-- Begin Document text --
Sporting Events

Solution Overview

Sports mobile apps are enabling professional sports teams and event organizers to capture and enhance their audiences around the world. The internet has made it possible for fans to find team or transfer news, match highlights, and club merchandise on-demand. With 90 percent of mobile internet time spent on apps, having a sports app driven by a real-time data stream has never been so valuable. In the sporting events segment, revenue is projected to reach more than $27 billion in 2022 and the number of users is expected to be over 315 million by 2026.

In this example, we’ll walk through how the Decodable data service is used to clean, transform, and enrich real-time sporting event data. The processed data could then be used to drive a mobile app or to update a website.

Pipeline Architecture

Below we can see a sample of raw sporting event data. In its current form, it is more detailed than what is needed by our hypothetical app. By using one or more Decodable pipelines, which are streaming SQL queries that process data, we can transform the raw data into a form that is best suited for how it will be consumed.

For this example, two separate pipelines are used in series, with the output of each one being used as the input for the next. While it is possible to perform all the desired processing in a single large, complex pipeline, it is most often desirable to split them into smaller, more manageable processing steps. This results in pipelines that are easier to test and maintain. Each stage in the sequence of pipelines is used to bring the data closer to its final desired form using SQL queries.

Decodable uses SQL to process data that should feel familiar to anyone who has used relational database systems. The primary differences you’ll notice are that:

  • You activate a pipeline to start it, and deactivate a pipeline to stop it
  • All pipeline queries specify a source and a sink
  • Certain operations, notably JOINs and aggregations, must include windows

Unlike relational databases, all pipelines write their results into an output data stream (or sink). As a result, all pipelines are a single statement in the form INSERT INTO <sink> SELECT ... FROM <source>, where sink and source are streams you’ve defined.

Unnest Data Stream Array

Each record of the sample raw event stream contains data about player actions during a sporting event. A single events field contains an array of event data that needs to be unnested (or demultiplexed) into multiple records. To accomplish this, a cross join is performed between the events-raw data stream and the results of using the unnest function on the events field.

For example, if a given input record contains an array of 25 player actions, this pipeline will transform each input record into 25 separate output records for processing by subsequent pipelines.

When the pipeline is running, the effects of unnesting the input records can be seen in the Overview tab which shows real-time data flow statistics. The input metrics will show a given number of records per second, while the output metrics will show a higher number based on how many elements are in the events array.
-- End Document text --
-- Begin Entries --
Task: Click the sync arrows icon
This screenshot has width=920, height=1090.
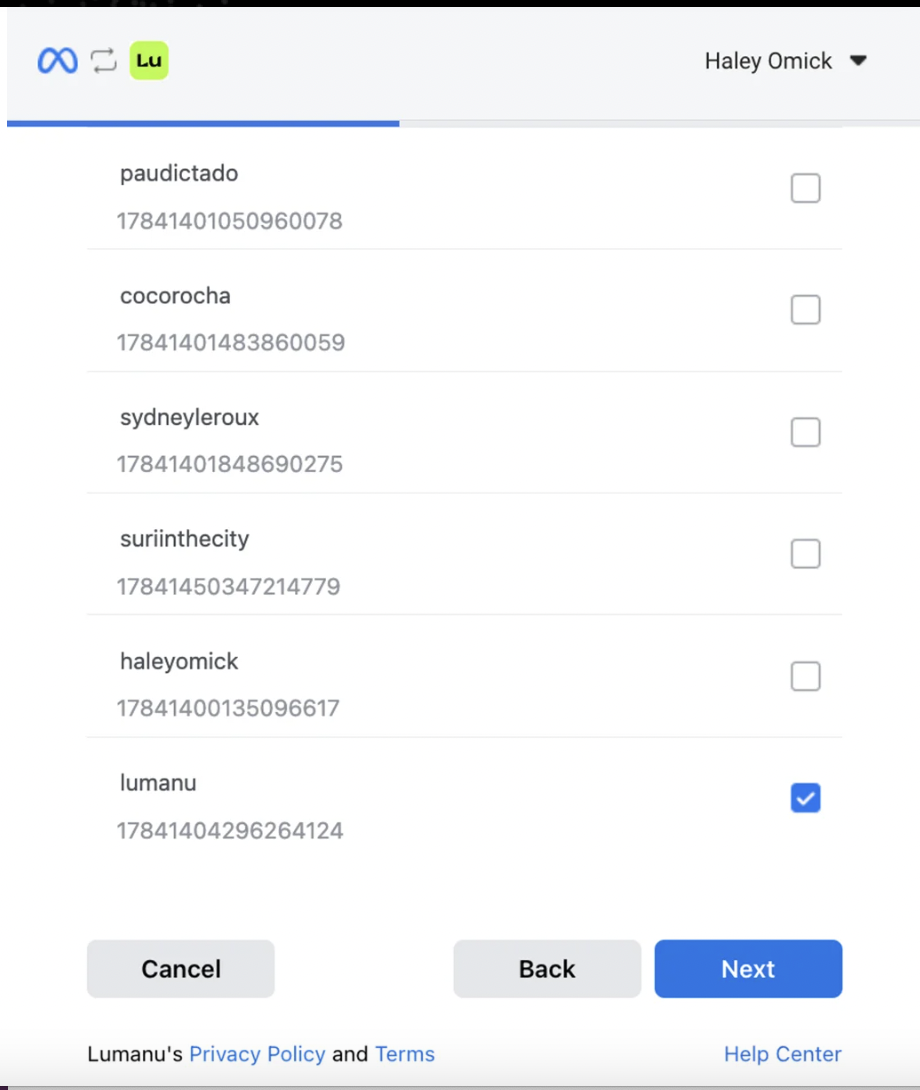Action: (104, 61)
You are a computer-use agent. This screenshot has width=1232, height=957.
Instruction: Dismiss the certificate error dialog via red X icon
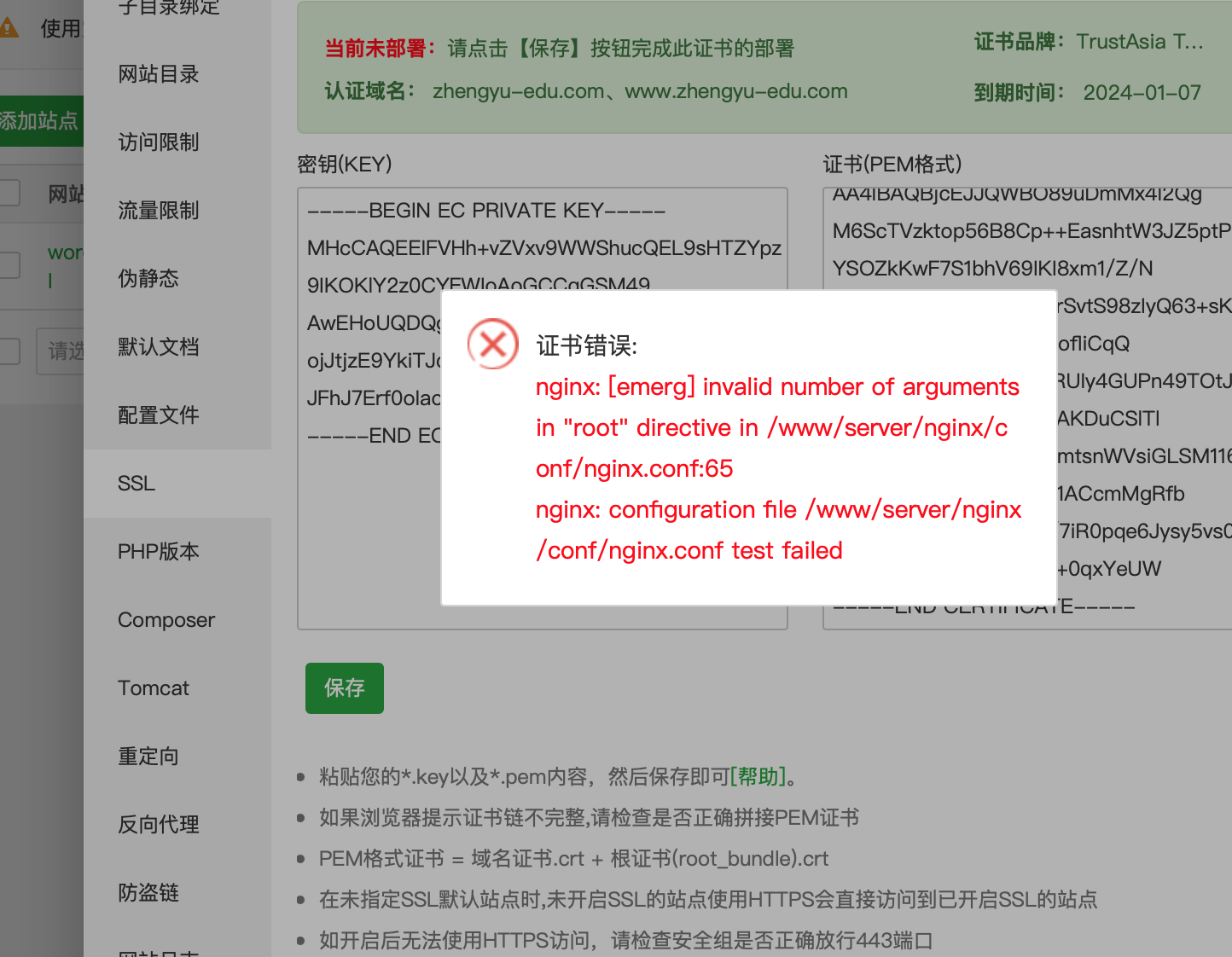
-- End Entries --
> [What to do] Rewrite the passage of the Decodable pipeline text that opens with "Decodable uses SQL" and closes with "streams you’ve defined.", changing "relational database systems" to "traditional SQL databases". Rely solely on the Decodable pipeline text.

> [Result of this exercise]
Decodable uses SQL to process data that should feel familiar to anyone who has used traditional SQL databases. The primary differences you’ll notice are that:

  • You activate a pipeline to start it, and deactivate a pipeline to stop it
  • All pipeline queries specify a source and a sink
  • Certain operations, notably JOINs and aggregations, must include windows

Unlike relational databases, all pipelines write their results into an output data stream (or sink). As a result, all pipelines are a single statement in the form INSERT INTO <sink> SELECT ... FROM <source>, where sink and source are streams you’ve defined.